Anyway Star Wars. Yep.

My inner geek is geeking out in anticpation of the movie being released this week. I am a slut for spoilers because I just can't wait. I need to know. And it doesn't spoil it for me. I will enjoy this movie as much as the next man.Or with the next man if Kevin Smith is free.....

And I soooo want this one to be good.

I was in Ireland when the Phantom Menace opened and remember feeling underwhelmed. Driving back from the cinema through the dark country lanes to Tiperary town I remember thinking that this movie should have instilled the same feeling Ep IV did back in '77 but it didn't. It sucked big time. I had seen the Matrix the week before and that had rocked. (I mean the first one not the crappy sequels.Ergo.)

George, you let me down. For years I had bought the comics and played with the toys (Yes I know how that sounds but it's true and any geek who tells you they never do is lying to you. Trust me on this one.The force may bind the universe together but over active imaginations is what binds every geek to each other...) and you failed to deliver on a promise of adventure in a galaxy far far away.

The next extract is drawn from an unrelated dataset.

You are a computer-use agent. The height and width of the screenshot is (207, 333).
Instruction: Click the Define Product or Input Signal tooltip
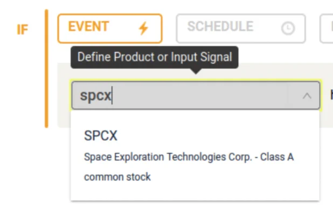155,57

Then came Attack of the Clones. I was back in London and again hanging out at the Kings Arms and Quebec. I had a regular fuck buddy and met a boyfriend. I blew him in Hyde Park. You should try it.

You would know me if you saw me in the Kings Arms on Saturday night. Never on Sunday. Nothing worse than BearKareoke. Bearkareoke? GMAFB!!

This was better but not as good as Empire. It had moments. But that is all. The sandpeople were a nice touch. Obi Wan was better. Anakin was a whiny brat . Mace Windu you are a god.

Attack of the Clones. Imagine a whole load of leatherclad guys with handelbar moustaches hitting you with dusters. HAW HAW I made a funny!!!

And now we have ROTS. Don't let me down, Georgey Girl!!

The nine year old inside of me who created his own version of TheStarWarsUniversetm while the parents screamed at each other and finally divorced needs this to be the one. He needs you to deliver on all the promises you have made.

Failing that send Kevin around on a wet afternoon to console me. Send him naked. With handcuffs.

''Kevin, the control word is Banthapoodoo...''

Please Allow Me to Introduce Myself, I'm a Man of Wealth and Taste..

by neilduffen @ 2005-05-23 - 23:14:22

Blah blah blah blah blah blah blah blah blah blah.

No, really.

You know when you go on a training course at work and you all sit there like dummies, it's five after nine you don't know each other and your already falling alseep from the lack of air conditioning? The FACILITATOR (who has travelled back in time to deliver this course and keeps asking if there is anybody called John Connor present...) try's a lame ice breaker by asking you to introduce yourself and to tell a secret.

Well here goes. My name is irrelevant so you can call me anything you want. If I call you Betty then you can call me Al. Or John.....maybe not. Anyway my name doesn't matter.

Im a guy, I'm 35 I'm gay and I'm a bear.

A what?

A bear. A big hairy guy who likes other big hairy guys. God help the bed (and the kitchen sink but thats another blog...).

There's lots of us about. Bears,Cubs,Otters..we're fun loving people and we have no hang up about how big/small you are. Just be yourself. And let me be myself.

I live alone and this suit's - most of the time. I do not have a cat or a yorkshire terrier with a bow on it's head. I have no pets and the last goldfish I had is slowly mutating into a crocodile in the sewers.

I am an internet slut as you will discover but I'm also a hopeless (or hapless) romantic. I am caught in the crossfire between my heart and my dick.

I know one day I will meet that one special person, the lightening will strike and the world will move in slow motion and he will take his place at my side. But until then there is fun to be had. And I mean FUN.

I'm a bit of a scifi and movie geek so if I reference something, try to keep up.

Jeez, REM is the soundtrack to my first blog, ''Ebow the Letter'' brings a tear to my eye.

I won't tell you what I do or where I work, you'll figure that out in time. But let me tell you I work in place full of interesting people. Interesting, flawed,scheming, innocent,ego driven people.

Coronation street meets Eastenders on a day to basis. With a smidge of Arthur Hailey.

That was your first clue, you keeping up binky?